Pensions - Articles - 31 is the magic number for pension engagement


Many people actively engage with their pension by 35 and over a third (35%) started planning for their retirement before turning 30. Beginning pension savings in your 20s could be worth £145,000 to your pension pot by the time you retire. But one in six (16%) British adults don’t have a pension – rising to 19% of women

 New research from M&G, a leading savings and investment firm, reveals that over a third (35%) of Brits, some 19 million people, started planning for their retirement before turning 30.

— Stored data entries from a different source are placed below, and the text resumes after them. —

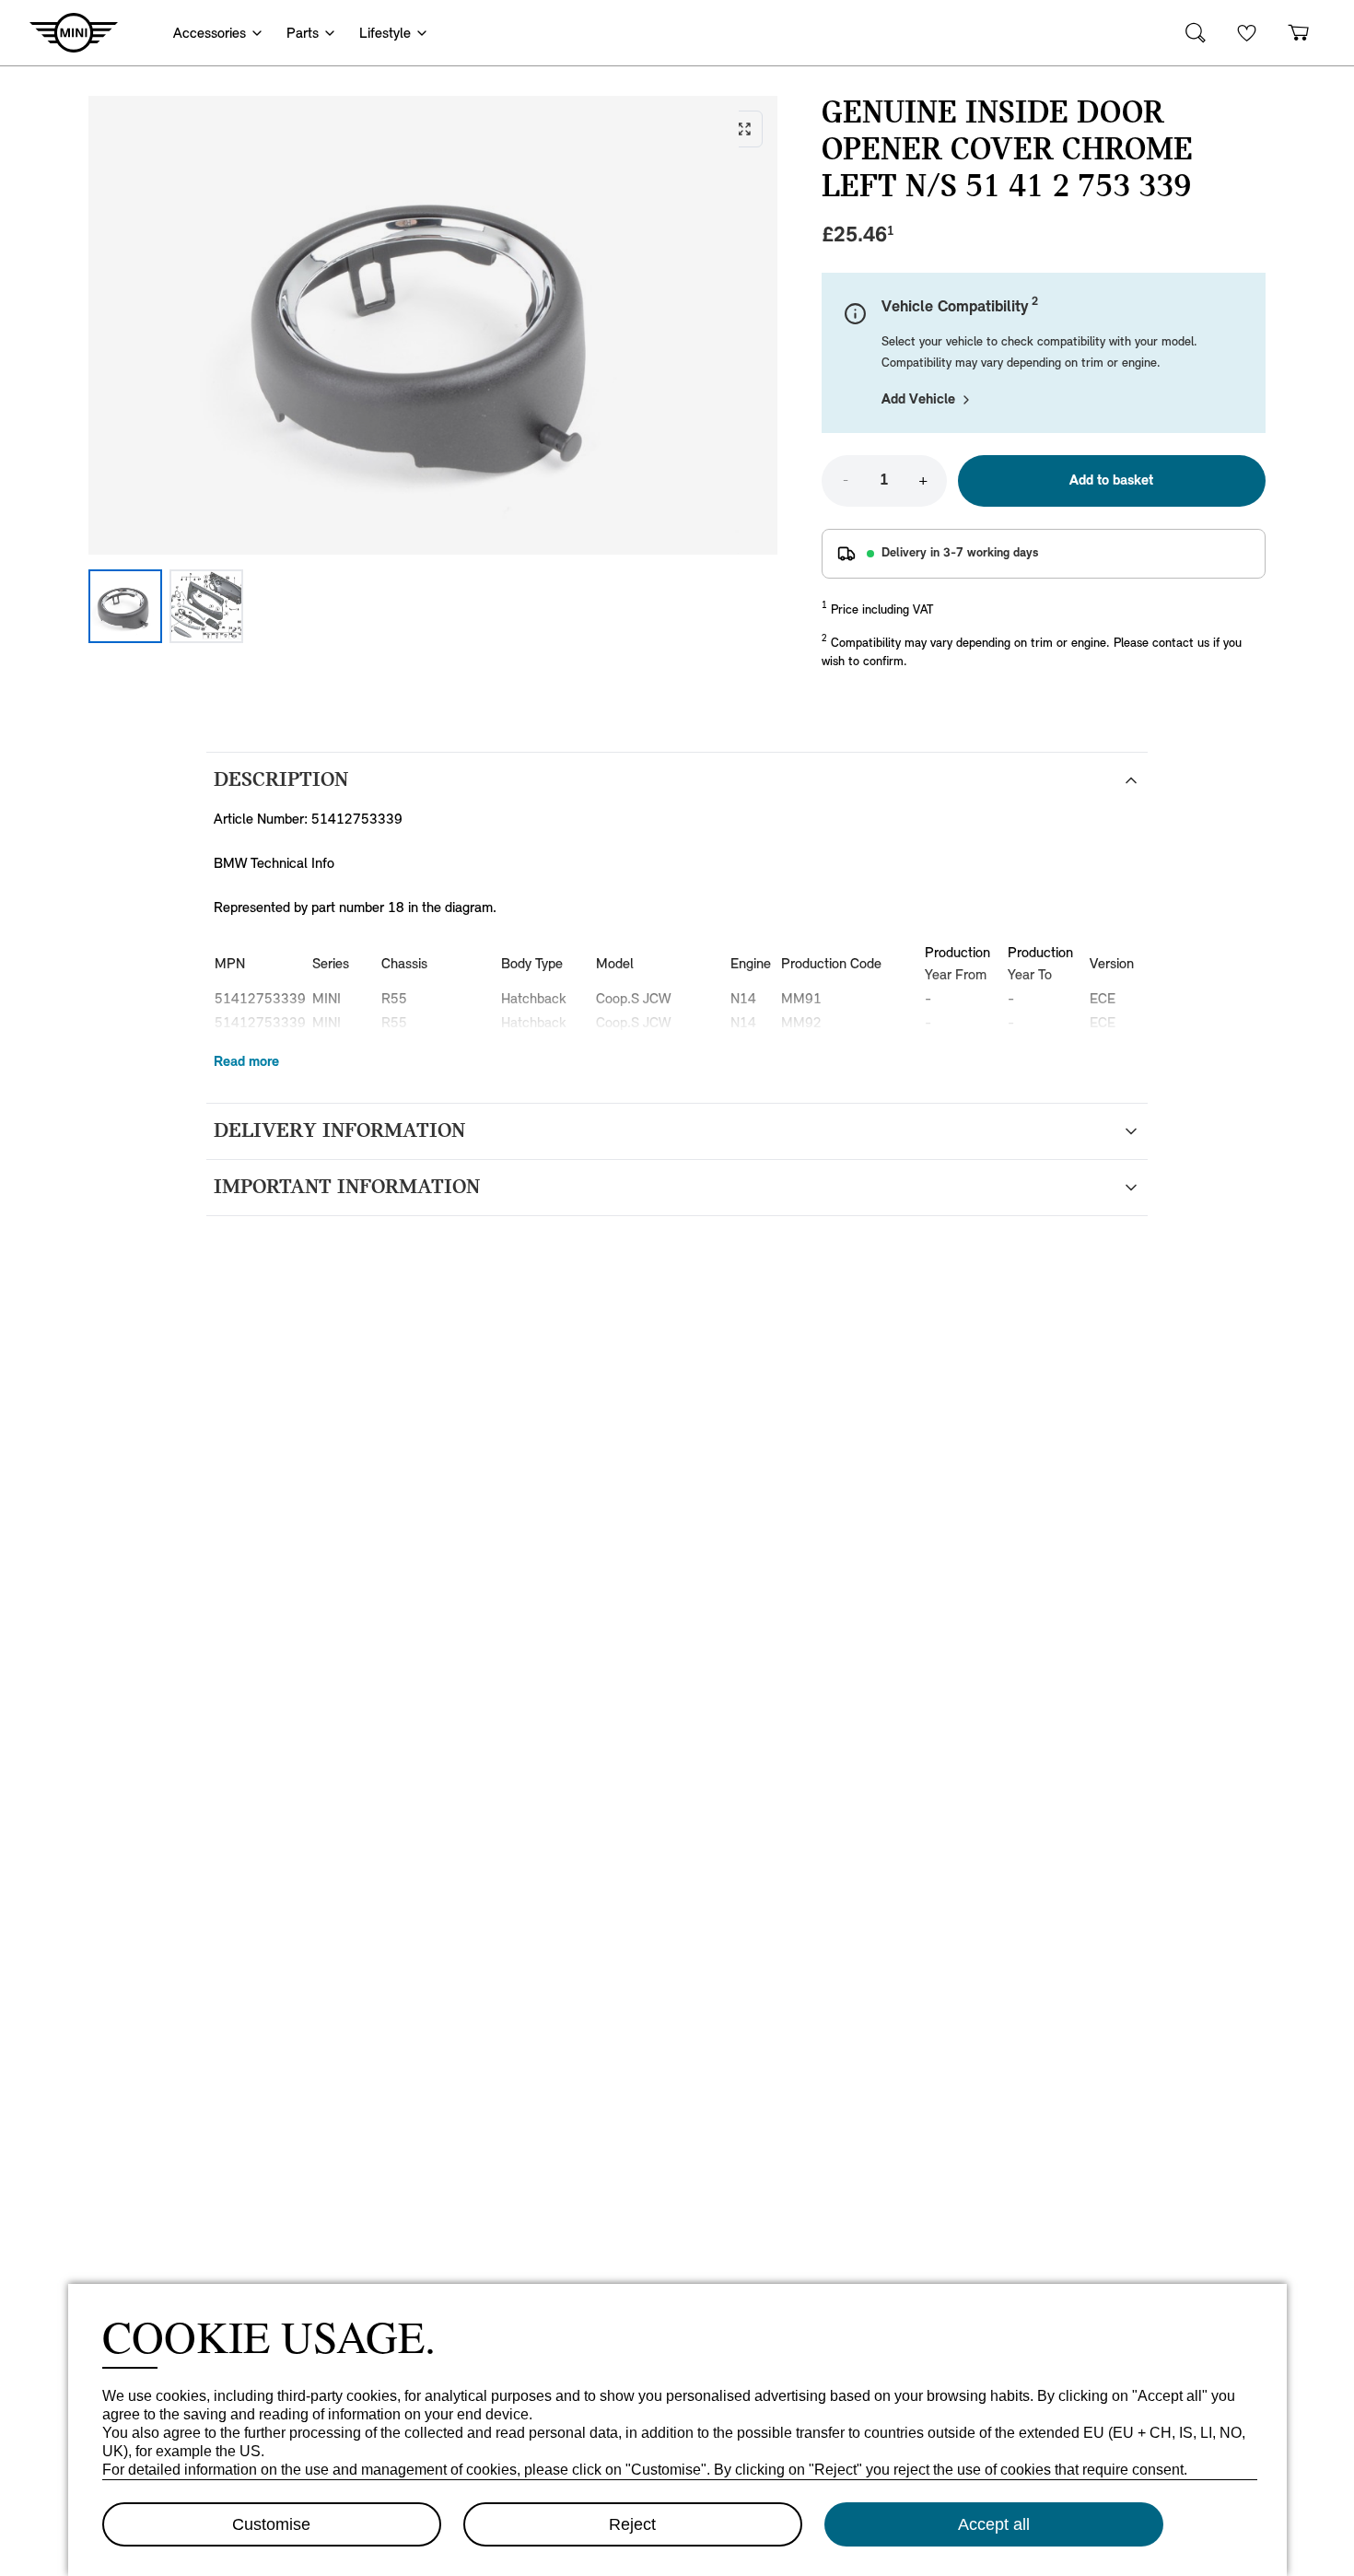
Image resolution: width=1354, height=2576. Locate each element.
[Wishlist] (1247, 32)
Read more (246, 1062)
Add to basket (1111, 481)
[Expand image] (432, 325)
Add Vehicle (918, 399)
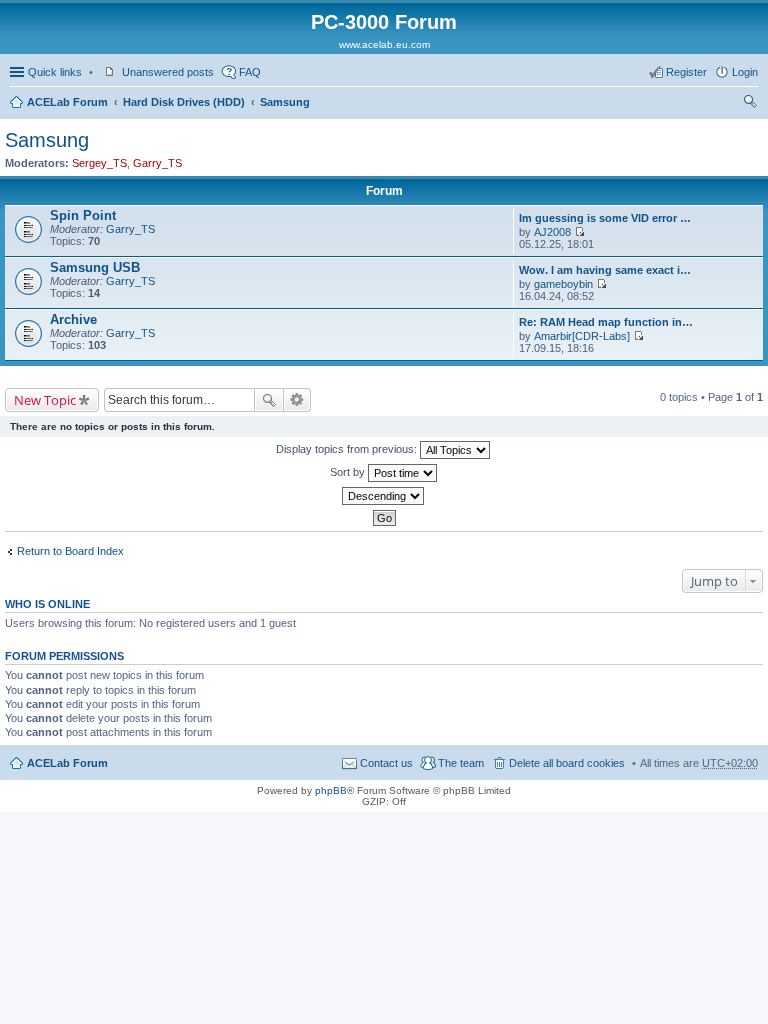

 The findings challenge the stereotype that younger generations are disengaged from long-term financial planning. In fact, the average age for pension awareness is 31, with many actively managing their retirement savings through consolidating pots, seeking advice or changing contributions, by age 35.
 
 The financial impact of starting to save when young is substantial. Someone who begins saving at age 23, the average age for entering full time work, could build a pension pot worth £596,000 by retirement age, assuming they are contributing 8% on average of their salary through auto enrolment. Wait until age 31, and this pot could be worth £450,000 at age 68. That’s a difference of £145,000 achieved with less than £20,000 in additional contributions thanks to compound growth and the impact of employer contributions.
 
 Anusha Mittal, Managing Director of Individual Life & Pensions at M&G, said: “Retirement shouldn’t feel like a distant or daunting concept, it’s simply the next chapter of your life, and one that can be shaped by the small decisions you make today. It’s positive to see that so many people take this approach by saving towards their future in their 20s and 30s. Starting to save when you begin working is one of the most powerful financial choices you can make. Even modest contributions in your 20s can grow into something substantial over time, especially when matched by your employer.”
 
 While the data highlights encouraging saving behaviour, it also found some worrying trends. One in five adults (20%), nearly 11 million people, don’t begin planning until age 40 or later and one in six (16%) have no pension at all, rising to one in five (19%) women. The study points to a complex mix of barriers preventing some starting saving at a younger age. One in three (30%) without a pension say they simply can’t afford to save, while a fifth (19%) say it’s because they don’t have a stable job or income.
 
 Among those who do have a pension, nearly half (44%) don’t know its value. Men with pensions are significantly more likely to know how much they’ve saved (59%) than women (43%), pointing to a gender gap in pension engagement that could compound over time.
 
 To help address this, M&G, in partnership with the Social Market Foundation, Britain’s leading non-partisan think tank, is advocating for a ‘pension checkup’, a simple accessible way for people to review their retirement savings and take timely action on a regular basis. The idea has strong public support, especially among younger adults with 42% of 18-24 year olds5 saying a one stop view of their pension would help them engage.
 
 The initiative forms part of M&G’s Reframing Retirement6 campaign, which is challenging outdated perceptions of retirement to encourage people to financially plan for their future.
 
 Anusha Mittal continued: “The good news is that it’s never about getting everything perfect from the start. It’s about building momentum. A regular pension check-up, just like a health check, can help you stay on track and make informed decisions. The earlier you engage, the more freedom and confidence you’ll have later on.”